**EXERCISE PROMPT**
Could you output all of the records below exactly as they appear?

○ ○ ○

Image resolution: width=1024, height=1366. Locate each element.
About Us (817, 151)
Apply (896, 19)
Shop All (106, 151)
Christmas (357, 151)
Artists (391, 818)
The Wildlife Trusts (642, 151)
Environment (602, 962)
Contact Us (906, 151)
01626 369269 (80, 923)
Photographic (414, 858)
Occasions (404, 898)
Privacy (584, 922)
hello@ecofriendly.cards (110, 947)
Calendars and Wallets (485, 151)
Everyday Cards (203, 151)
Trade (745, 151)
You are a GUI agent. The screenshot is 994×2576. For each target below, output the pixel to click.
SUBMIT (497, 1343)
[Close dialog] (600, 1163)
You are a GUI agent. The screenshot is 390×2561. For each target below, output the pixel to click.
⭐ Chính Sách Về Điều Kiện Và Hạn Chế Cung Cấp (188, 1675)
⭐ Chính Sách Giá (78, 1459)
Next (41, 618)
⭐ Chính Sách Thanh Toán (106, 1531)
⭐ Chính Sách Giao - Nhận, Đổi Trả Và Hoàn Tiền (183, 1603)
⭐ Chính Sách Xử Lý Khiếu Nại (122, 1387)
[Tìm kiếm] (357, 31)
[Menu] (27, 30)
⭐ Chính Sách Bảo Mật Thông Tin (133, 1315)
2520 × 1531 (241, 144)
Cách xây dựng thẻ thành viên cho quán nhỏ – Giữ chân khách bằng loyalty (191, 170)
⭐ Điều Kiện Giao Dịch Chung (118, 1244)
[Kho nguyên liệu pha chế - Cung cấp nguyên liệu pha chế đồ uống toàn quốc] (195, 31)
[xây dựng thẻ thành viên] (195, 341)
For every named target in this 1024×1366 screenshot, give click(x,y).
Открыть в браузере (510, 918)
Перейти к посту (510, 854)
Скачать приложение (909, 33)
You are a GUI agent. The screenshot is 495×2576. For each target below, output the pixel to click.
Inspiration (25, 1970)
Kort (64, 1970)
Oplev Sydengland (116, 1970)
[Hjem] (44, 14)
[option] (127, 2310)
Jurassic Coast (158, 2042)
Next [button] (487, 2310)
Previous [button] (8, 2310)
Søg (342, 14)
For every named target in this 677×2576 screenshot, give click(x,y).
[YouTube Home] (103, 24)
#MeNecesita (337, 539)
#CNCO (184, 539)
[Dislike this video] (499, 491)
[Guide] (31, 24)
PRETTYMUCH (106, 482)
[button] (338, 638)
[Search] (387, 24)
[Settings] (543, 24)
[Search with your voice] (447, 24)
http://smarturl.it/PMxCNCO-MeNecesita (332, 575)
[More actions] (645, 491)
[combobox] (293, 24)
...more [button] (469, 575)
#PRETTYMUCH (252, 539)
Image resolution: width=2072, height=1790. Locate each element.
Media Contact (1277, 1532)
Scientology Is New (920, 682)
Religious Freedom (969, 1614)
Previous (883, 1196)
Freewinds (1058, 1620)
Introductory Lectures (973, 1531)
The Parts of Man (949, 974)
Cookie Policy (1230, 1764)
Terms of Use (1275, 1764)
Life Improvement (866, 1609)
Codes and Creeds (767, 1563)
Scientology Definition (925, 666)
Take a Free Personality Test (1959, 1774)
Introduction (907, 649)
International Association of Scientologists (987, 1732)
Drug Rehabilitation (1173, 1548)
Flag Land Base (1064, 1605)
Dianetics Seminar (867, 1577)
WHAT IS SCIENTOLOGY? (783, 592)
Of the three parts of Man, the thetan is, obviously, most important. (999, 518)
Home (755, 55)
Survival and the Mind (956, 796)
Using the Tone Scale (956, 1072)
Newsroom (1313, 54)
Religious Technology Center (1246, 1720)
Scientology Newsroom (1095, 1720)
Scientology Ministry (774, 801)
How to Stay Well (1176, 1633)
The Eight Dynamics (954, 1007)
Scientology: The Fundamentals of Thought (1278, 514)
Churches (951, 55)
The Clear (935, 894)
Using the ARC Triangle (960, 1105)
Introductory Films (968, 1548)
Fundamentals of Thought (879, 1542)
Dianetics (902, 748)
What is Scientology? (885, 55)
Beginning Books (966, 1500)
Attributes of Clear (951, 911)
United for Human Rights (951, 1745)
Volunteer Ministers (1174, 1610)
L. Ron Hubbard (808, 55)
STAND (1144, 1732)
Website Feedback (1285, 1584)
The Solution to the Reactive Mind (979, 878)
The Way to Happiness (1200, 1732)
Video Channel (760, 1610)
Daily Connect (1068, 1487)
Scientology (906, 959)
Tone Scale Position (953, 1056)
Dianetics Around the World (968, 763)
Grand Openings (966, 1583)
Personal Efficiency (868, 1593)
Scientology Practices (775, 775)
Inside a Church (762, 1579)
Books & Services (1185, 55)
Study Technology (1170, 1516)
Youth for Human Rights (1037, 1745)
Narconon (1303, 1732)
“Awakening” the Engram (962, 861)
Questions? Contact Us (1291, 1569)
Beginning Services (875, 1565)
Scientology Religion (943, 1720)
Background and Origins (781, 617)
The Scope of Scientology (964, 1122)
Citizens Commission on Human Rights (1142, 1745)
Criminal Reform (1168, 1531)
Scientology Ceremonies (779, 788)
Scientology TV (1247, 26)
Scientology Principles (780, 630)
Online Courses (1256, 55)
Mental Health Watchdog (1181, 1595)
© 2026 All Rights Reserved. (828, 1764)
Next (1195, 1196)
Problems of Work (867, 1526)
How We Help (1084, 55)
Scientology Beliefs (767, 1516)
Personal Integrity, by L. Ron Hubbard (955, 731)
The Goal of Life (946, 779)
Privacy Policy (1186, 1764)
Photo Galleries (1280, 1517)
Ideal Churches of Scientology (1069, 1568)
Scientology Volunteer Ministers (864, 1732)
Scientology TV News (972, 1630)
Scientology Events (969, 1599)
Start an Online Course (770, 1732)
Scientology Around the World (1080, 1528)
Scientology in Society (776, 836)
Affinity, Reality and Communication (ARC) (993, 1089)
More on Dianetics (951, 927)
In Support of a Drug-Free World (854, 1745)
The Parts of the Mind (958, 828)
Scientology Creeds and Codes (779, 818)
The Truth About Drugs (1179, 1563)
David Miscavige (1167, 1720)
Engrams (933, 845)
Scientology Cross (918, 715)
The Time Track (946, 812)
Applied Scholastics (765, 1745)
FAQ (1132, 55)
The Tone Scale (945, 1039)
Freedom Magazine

○ ○ ○

**OUTPUT BELOW**
Image resolution: width=1024, height=1366. Locate each element.
About Us (817, 151)
Apply (896, 19)
Shop All (106, 151)
Christmas (357, 151)
Artists (391, 818)
The Wildlife Trusts (642, 151)
Environment (602, 962)
Contact Us (906, 151)
01626 369269 (80, 923)
Photographic (414, 858)
Occasions (404, 898)
Privacy (584, 922)
hello@ecofriendly.cards (110, 947)
Calendars and Wallets (485, 151)
Everyday Cards (203, 151)
Trade (745, 151)
You are a GUI agent. The screenshot is 994×2576. For each target below, output the pixel to click.
SUBMIT (497, 1343)
[Close dialog] (600, 1163)
You are a GUI agent. The screenshot is 390×2561. For each target below, output the pixel to click.
⭐ Chính Sách Về Điều Kiện Và Hạn Chế Cung Cấp (188, 1675)
⭐ Chính Sách Giá (78, 1459)
Next (41, 618)
⭐ Chính Sách Thanh Toán (106, 1531)
⭐ Chính Sách Giao - Nhận, Đổi Trả Và Hoàn Tiền (183, 1603)
⭐ Chính Sách Xử Lý Khiếu Nại (122, 1387)
[Tìm kiếm] (357, 31)
[Menu] (27, 30)
⭐ Chính Sách Bảo Mật Thông Tin (133, 1315)
2520 × 1531 (241, 144)
Cách xây dựng thẻ thành viên cho quán nhỏ – Giữ chân khách bằng loyalty (191, 170)
⭐ Điều Kiện Giao Dịch Chung (118, 1244)
[Kho nguyên liệu pha chế - Cung cấp nguyên liệu pha chế đồ uống toàn quốc] (195, 31)
[xây dựng thẻ thành viên] (195, 341)
For every named target in this 1024×1366 screenshot, give click(x,y).
Открыть в браузере (510, 918)
Перейти к посту (510, 854)
Скачать приложение (909, 33)
You are a GUI agent. The screenshot is 495×2576. For each target below, output the pixel to click.
Inspiration (25, 1970)
Kort (64, 1970)
Oplev Sydengland (116, 1970)
[Hjem] (44, 14)
[option] (127, 2310)
Jurassic Coast (158, 2042)
Next [button] (487, 2310)
Previous [button] (8, 2310)
Søg (342, 14)
For every named target in this 677×2576 screenshot, give click(x,y).
[YouTube Home] (103, 24)
#MeNecesita (337, 539)
#CNCO (184, 539)
[Dislike this video] (499, 491)
[Guide] (31, 24)
PRETTYMUCH (106, 482)
[button] (338, 638)
[Search] (387, 24)
[Settings] (543, 24)
[Search with your voice] (447, 24)
http://smarturl.it/PMxCNCO-MeNecesita (332, 575)
[More actions] (645, 491)
[combobox] (293, 24)
...more [button] (469, 575)
#PRETTYMUCH (252, 539)
Image resolution: width=2072, height=1790. Locate each element.
Media Contact (1277, 1532)
Scientology Is New (920, 682)
Religious Freedom (969, 1614)
Previous (883, 1196)
Freewinds (1058, 1620)
Introductory Lectures (973, 1531)
The Parts of Man (949, 974)
Cookie Policy (1230, 1764)
Terms of Use (1275, 1764)
Life Improvement (866, 1609)
Codes and Creeds (767, 1563)
Scientology Definition (925, 666)
Take a Free Personality Test (1959, 1774)
Introduction (907, 649)
International Association of Scientologists (987, 1732)
Drug Rehabilitation (1173, 1548)
Flag Land Base (1064, 1605)
Dianetics Seminar (867, 1577)
WHAT IS SCIENTOLOGY? (783, 592)
Of the three parts of Man, the thetan is, obviously, most important. (999, 518)
Home (755, 55)
Survival and the Mind (956, 796)
Using the Tone Scale (956, 1072)
Newsroom (1313, 54)
Religious Technology Center (1246, 1720)
Scientology Newsroom (1095, 1720)
Scientology Ministry (774, 801)
How to Stay Well (1176, 1633)
The Eight Dynamics (954, 1007)
Scientology: The Fundamentals of Thought (1278, 514)
Churches (951, 55)
The Clear (935, 894)
Using the ARC Triangle (960, 1105)
Introductory Films (968, 1548)
Fundamentals of Thought (879, 1542)
Dianetics (902, 748)
What is Scientology? (885, 55)
Beginning Books (966, 1500)
Attributes of Clear (951, 911)
United for Human Rights (951, 1745)
Volunteer Ministers (1174, 1610)
L. Ron Hubbard (808, 55)
STAND (1144, 1732)
Website Feedback (1285, 1584)
The Solution to the Reactive Mind (979, 878)
The Way to Happiness (1200, 1732)
Video Channel (760, 1610)
Daily Connect (1068, 1487)
Scientology (906, 959)
Tone Scale Position (953, 1056)
Dianetics Around the World (968, 763)
Grand Openings (966, 1583)
Personal Efficiency (868, 1593)
Scientology Practices (775, 775)
Inside a Church (762, 1579)
Books & Services (1185, 55)
Study Technology (1170, 1516)
Youth for Human Rights (1037, 1745)
Narconon (1303, 1732)
“Awakening” the Engram (962, 861)
Questions? Contact Us (1291, 1569)
Beginning Services (875, 1565)
Scientology Religion (943, 1720)
Background and Origins (781, 617)
The Scope of Scientology (964, 1122)
Citizens Commission on Human Rights (1142, 1745)
Criminal Reform (1168, 1531)
Scientology Ceremonies (779, 788)
Scientology TV (1247, 26)
Scientology Principles (780, 630)
Online Courses (1256, 55)
Mental Health Watchdog (1181, 1595)
© 2026 All Rights Reserved. (828, 1764)
Next (1195, 1196)
Problems of Work (867, 1526)
How We Help (1084, 55)
Scientology Beliefs (767, 1516)
Personal Integrity, by L. Ron Hubbard (955, 731)
The Goal of Life (946, 779)
Privacy Policy (1186, 1764)
Photo Galleries (1280, 1517)
Ideal Churches of Scientology (1069, 1568)
Scientology Volunteer Ministers (864, 1732)
Scientology TV News (972, 1630)
Scientology Events (969, 1599)
Start an Online Course (770, 1732)
Scientology Around the World (1080, 1528)
Scientology in Society (776, 836)
Affinity, Reality and Communication (ARC) (993, 1089)
More on Dianetics (951, 927)
In Support of a Drug-Free World (854, 1745)
The Parts of the Mind (958, 828)
Scientology Creeds and Codes (779, 818)
The Truth About Drugs (1179, 1563)
David Miscavige (1167, 1720)
Engrams (933, 845)
Scientology Cross (918, 715)
The Time Track (946, 812)
Applied Scholastics (765, 1745)
FAQ (1132, 55)
The Tone Scale (945, 1039)
Freedom Magazine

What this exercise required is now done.